Work request: Would you transcribe the entries below, beginning at the line with "802x509 pixels." and ending after the line with "the CD image", exactly, with no picture and nothing more?

Records for processing:

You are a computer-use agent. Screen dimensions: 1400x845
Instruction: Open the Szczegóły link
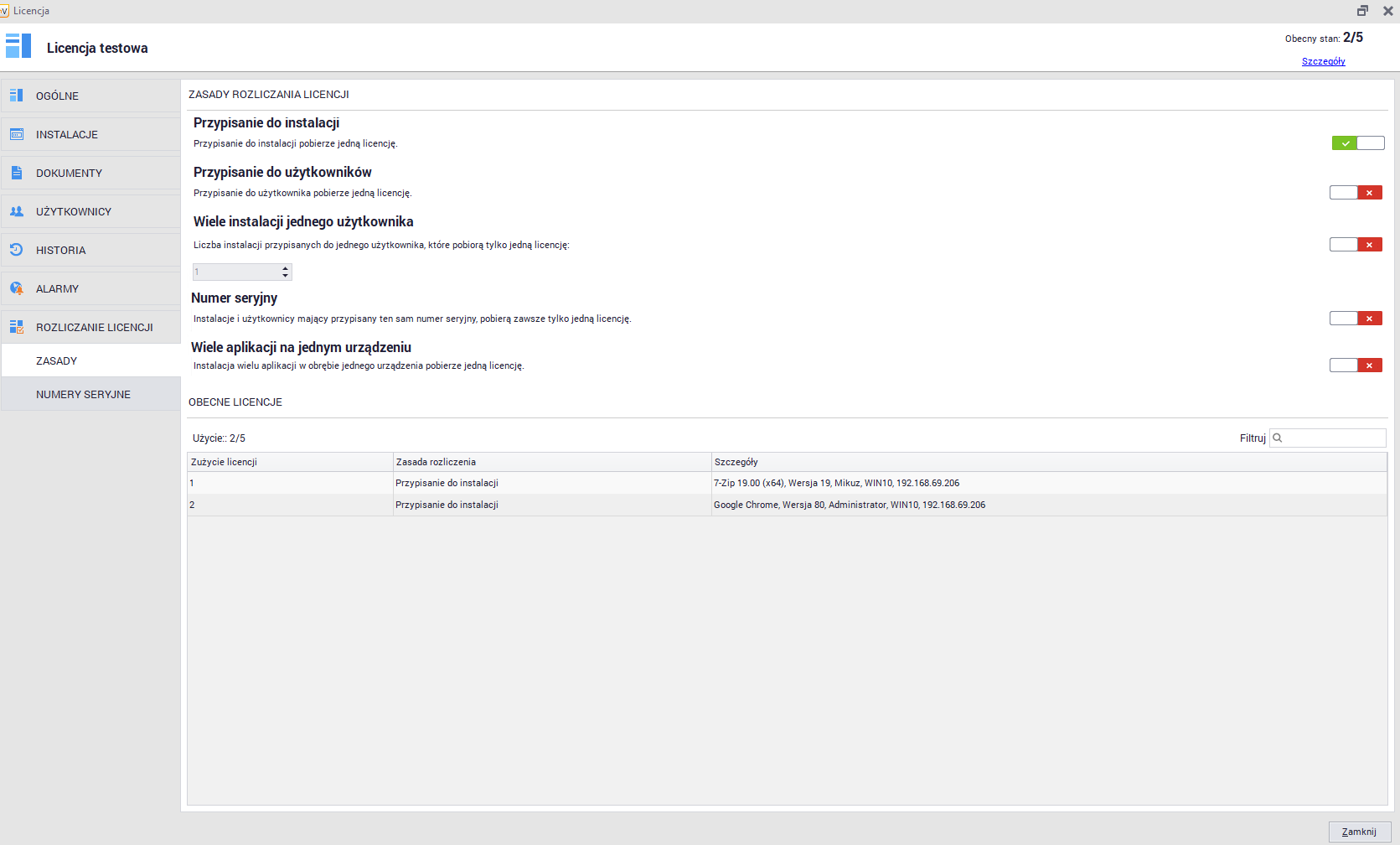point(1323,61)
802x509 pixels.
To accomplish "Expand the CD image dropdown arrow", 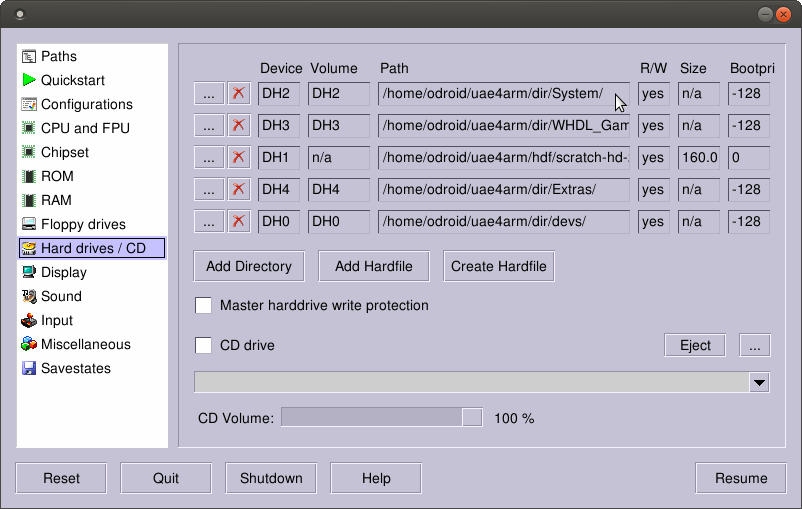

---

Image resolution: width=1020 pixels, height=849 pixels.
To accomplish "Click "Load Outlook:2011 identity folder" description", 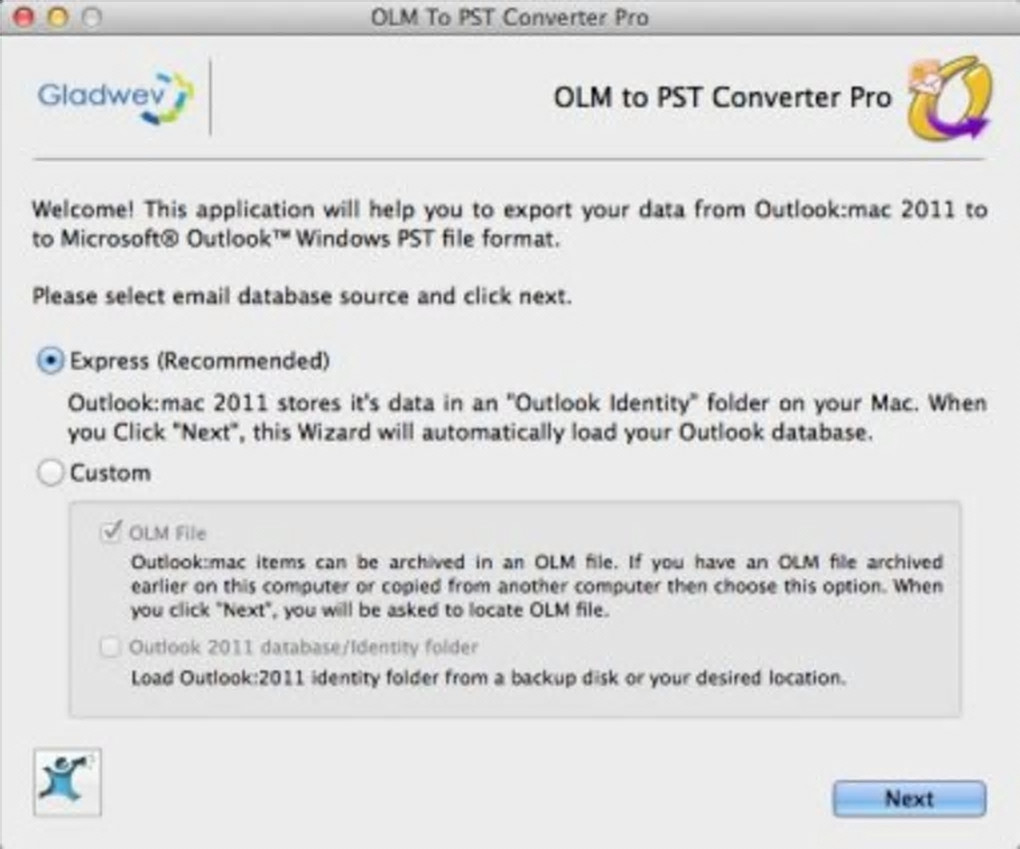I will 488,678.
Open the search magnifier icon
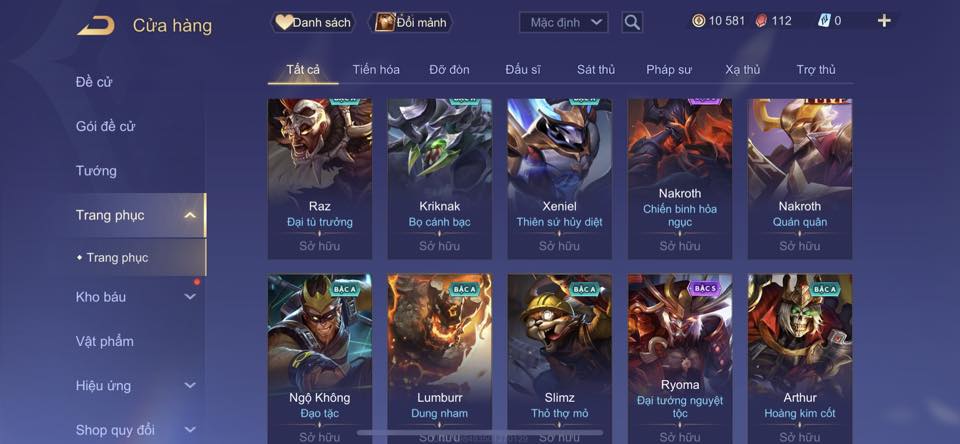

Exercise solution:
802x509 pixels.
To accomplish "Expand the CD image dropdown arrow", 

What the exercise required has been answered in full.